Linguistic change
This comic,um, literally addresses an issue I mentioned not so long ago, so I won’t go into that. It also addresses another issue–linguistic change. As a technical writer, I am tempted to wish that language didn’t change. Eliminating the ambiguity of having new meanings for words would certainly make it easier to be understood. I think this is the rationale for the French Academy, which is infamous for its insistence that the French language not change.
But language has to change over time. After all, the world changes over time. New ideas mean neologisms (and if you know what neologism means, I don’t need to explain this to you). A principle in linguistics is that all languages are sufficient. That is, for their environment. A corollary of this is that when something new comes along, we make or borrow a word for it.
Language also changes for less justifiable reasons, and that’s what makes me roll my curmudgeonly eyes.
Let’s look at the comic, from January 17, 2014:
Definition creep is a neologism, by the way, derived perhaps, from “scope creep,” a term you hear too often in software development circles.

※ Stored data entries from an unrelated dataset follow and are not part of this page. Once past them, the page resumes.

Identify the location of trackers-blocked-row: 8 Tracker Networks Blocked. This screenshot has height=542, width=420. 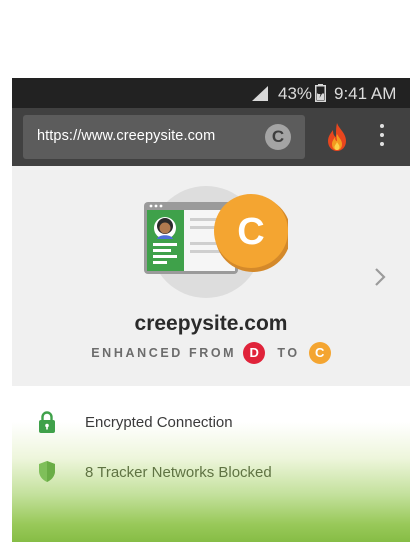
(211, 473).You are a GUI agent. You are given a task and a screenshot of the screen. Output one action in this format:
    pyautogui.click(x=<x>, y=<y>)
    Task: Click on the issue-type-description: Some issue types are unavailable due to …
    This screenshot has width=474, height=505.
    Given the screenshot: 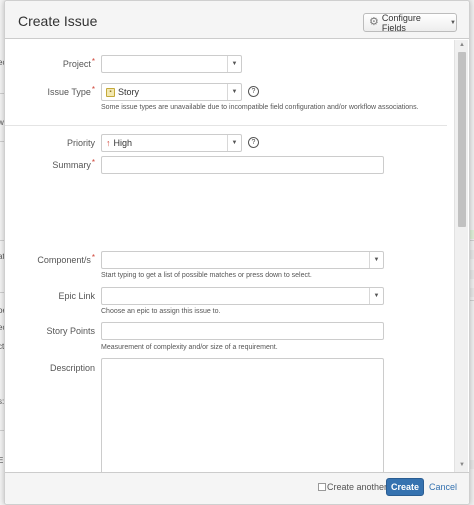 What is the action you would take?
    pyautogui.click(x=260, y=108)
    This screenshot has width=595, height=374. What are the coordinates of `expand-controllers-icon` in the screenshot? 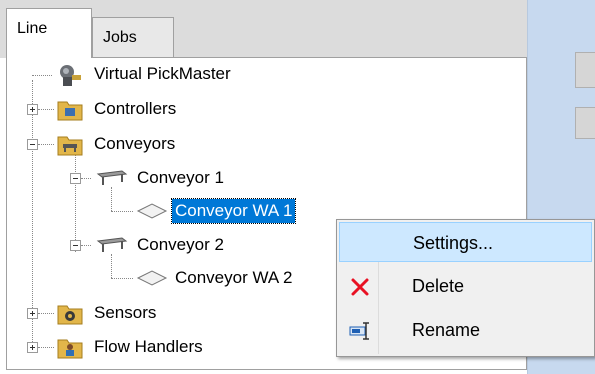 It's located at (32, 110).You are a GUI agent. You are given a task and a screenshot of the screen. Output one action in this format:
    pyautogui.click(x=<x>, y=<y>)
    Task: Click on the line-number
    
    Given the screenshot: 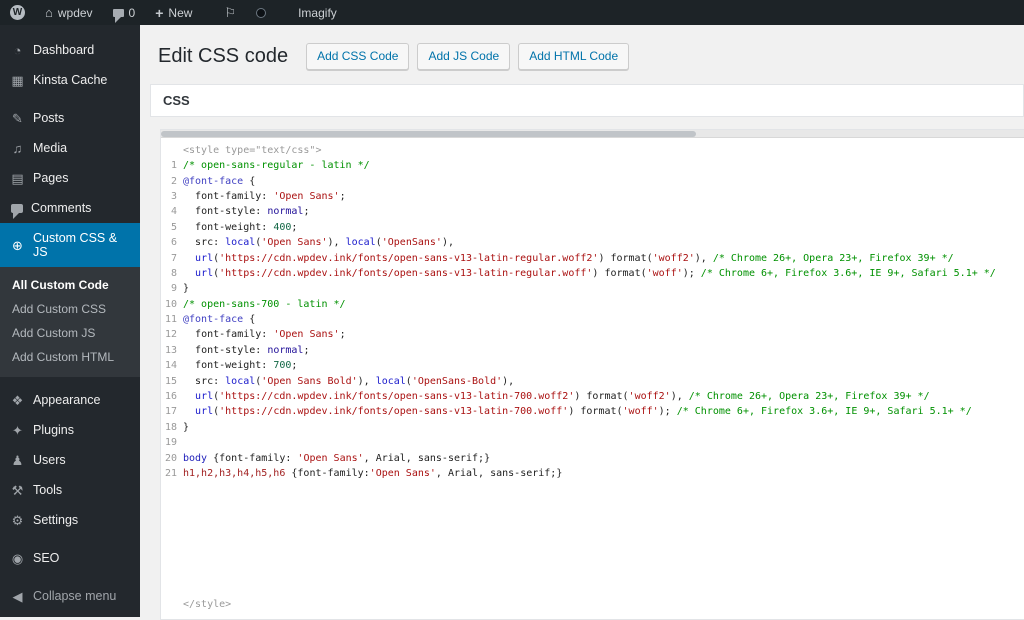 What is the action you would take?
    pyautogui.click(x=172, y=150)
    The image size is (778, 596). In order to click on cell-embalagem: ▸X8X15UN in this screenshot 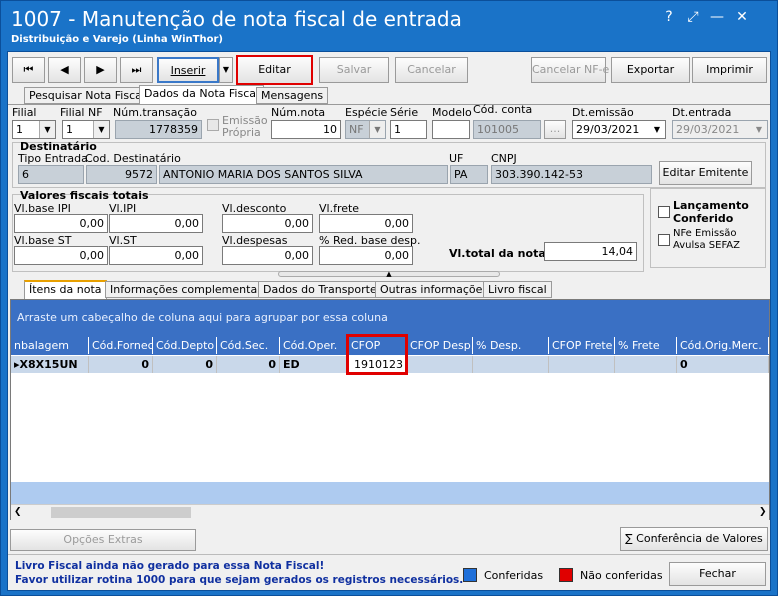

The comic dances around the point, dear to my heart, that if you mush around the meanings, you can lose the use of perfectly good words. If if “literal” and “figurative” both mean “figurative,” how can you say that something is literal? Here’s another example: nauseous means “making one want to throw up,” and nauseated means feeling like throwing up. Both ideas are useful (in the right context), so don’t make both words mean the same thing.

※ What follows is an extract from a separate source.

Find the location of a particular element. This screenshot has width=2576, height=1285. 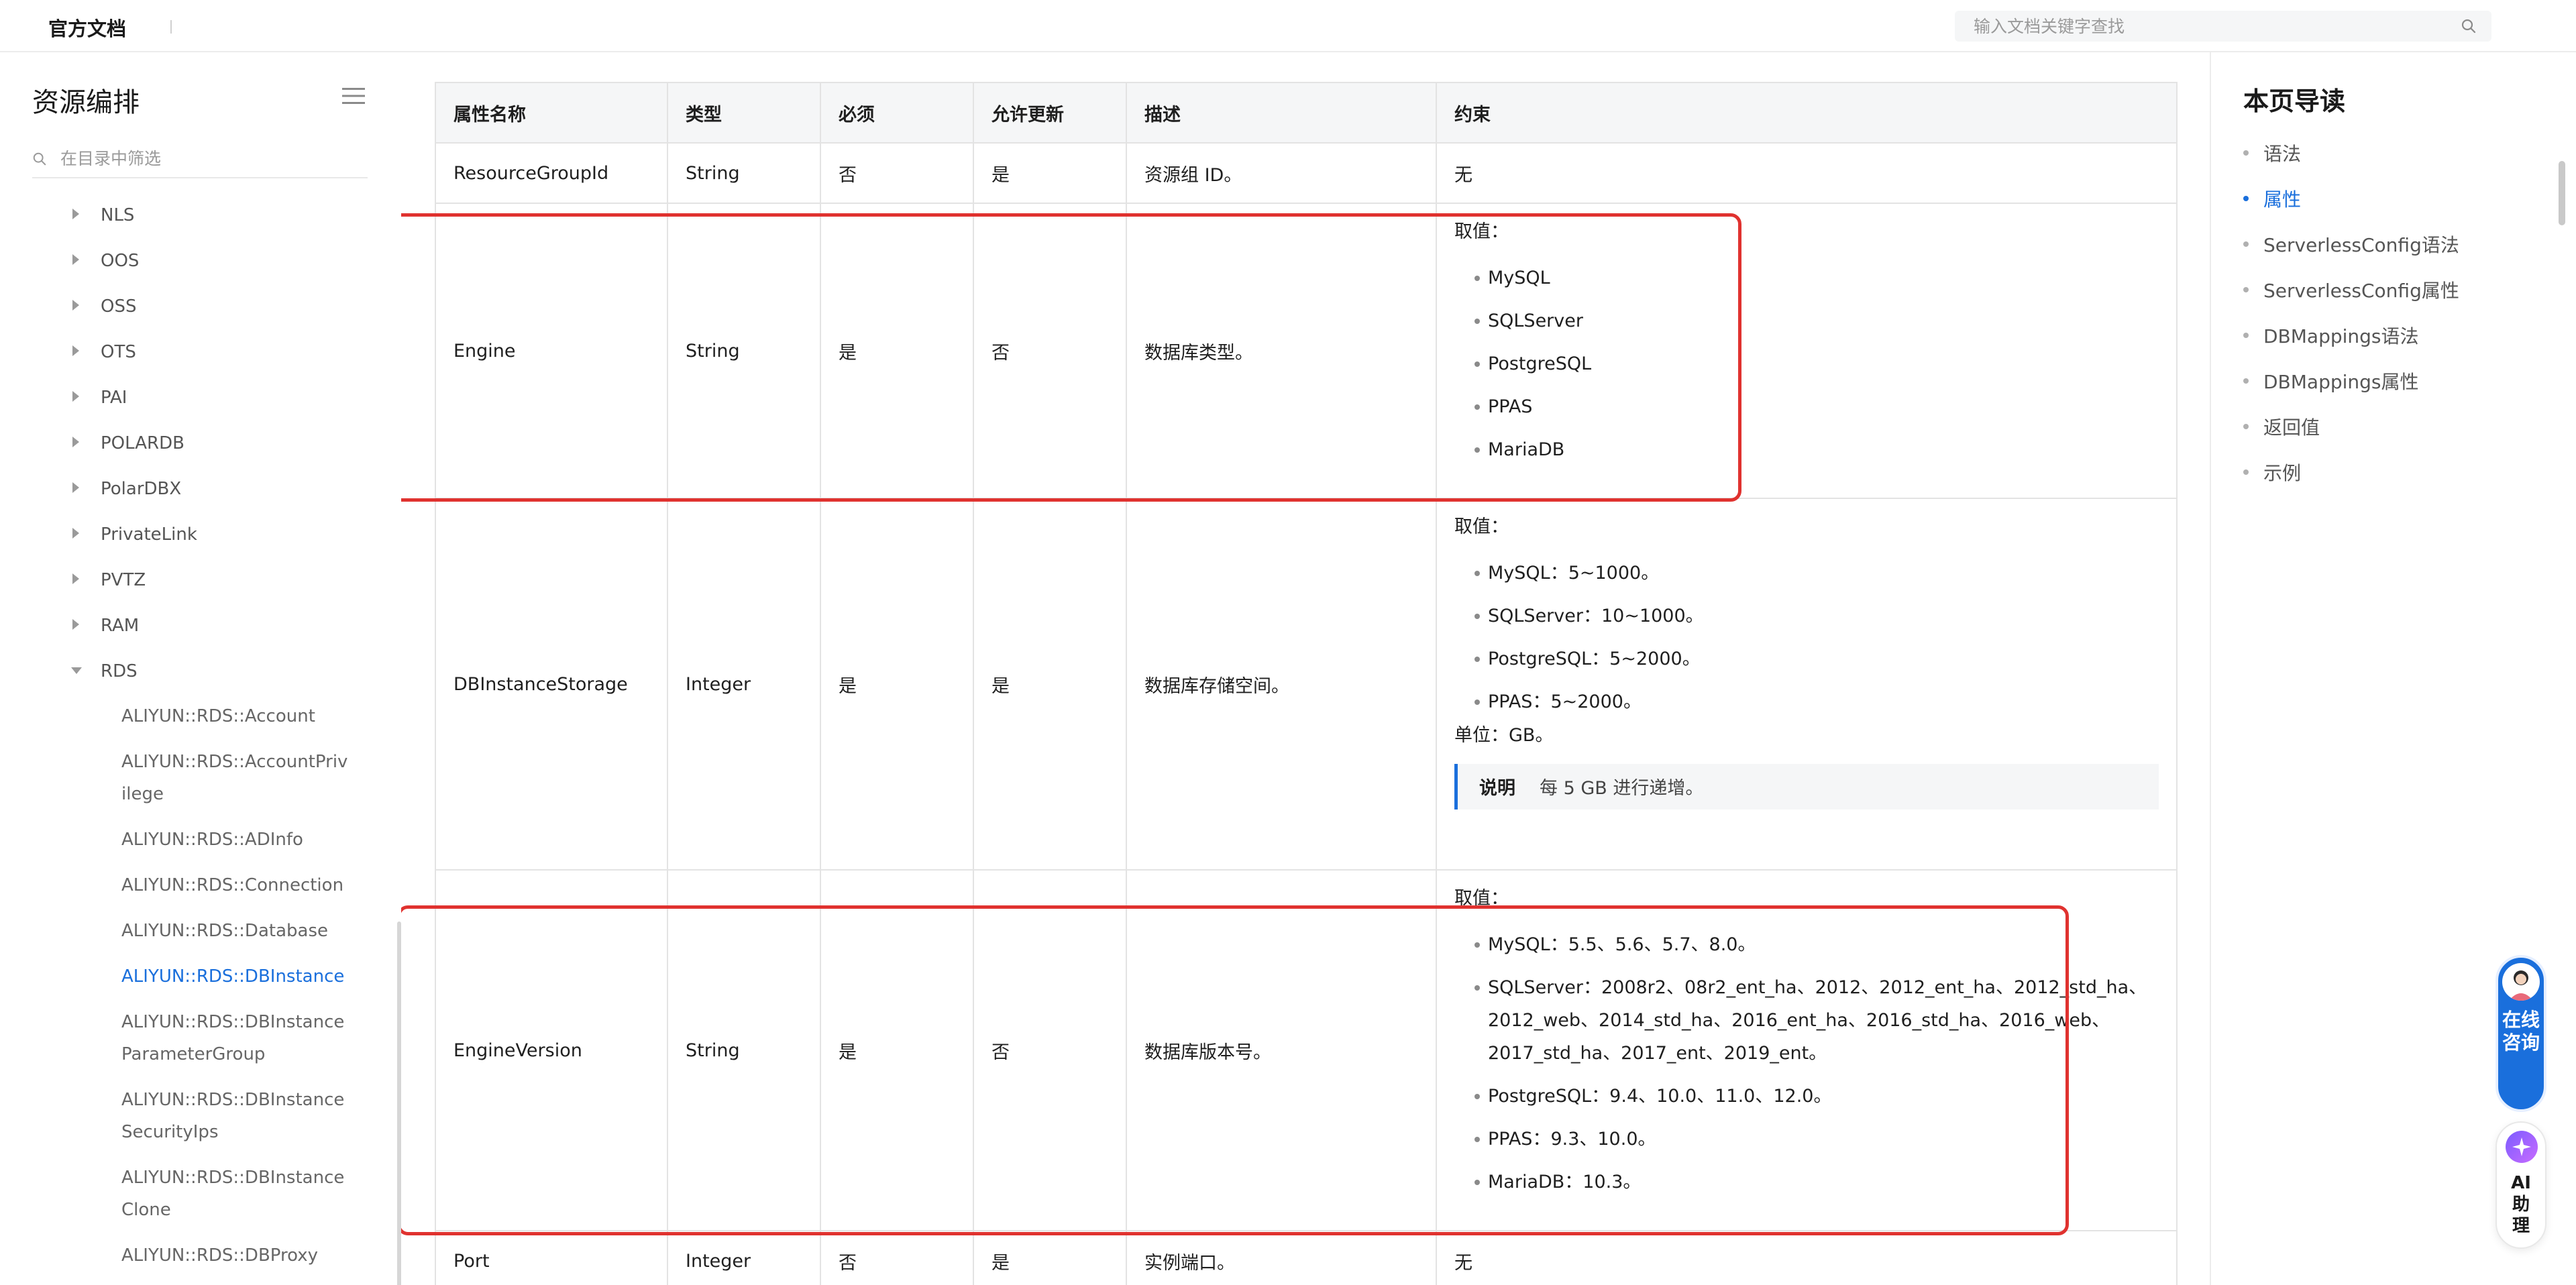

catalog-item: PrivateLink is located at coordinates (200, 534).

We’re going to lose a lot of these battles, but I recommend that when you write, you exercise care to use the right word. In fact, here’s some evidence that we’re going to lose the nauseous/nauseated battle. The character speaking in the center panel is one of the intellectuals in the Luann Strip (Nov 9, 1998).
On the other hand, perhaps Greg Evans has already gone over to the dark side. This one is from 1992.
One last comment: Note that the guy on the left in Basic Instructions said “…in a recent dictionary.” It’s been a running battle in the lexicographical world whether dictionaries should prescribe the “correct” meaning, or merely describe what people are saying, without casting judgement. Currently the trend is toward being merely descriptive. Alas.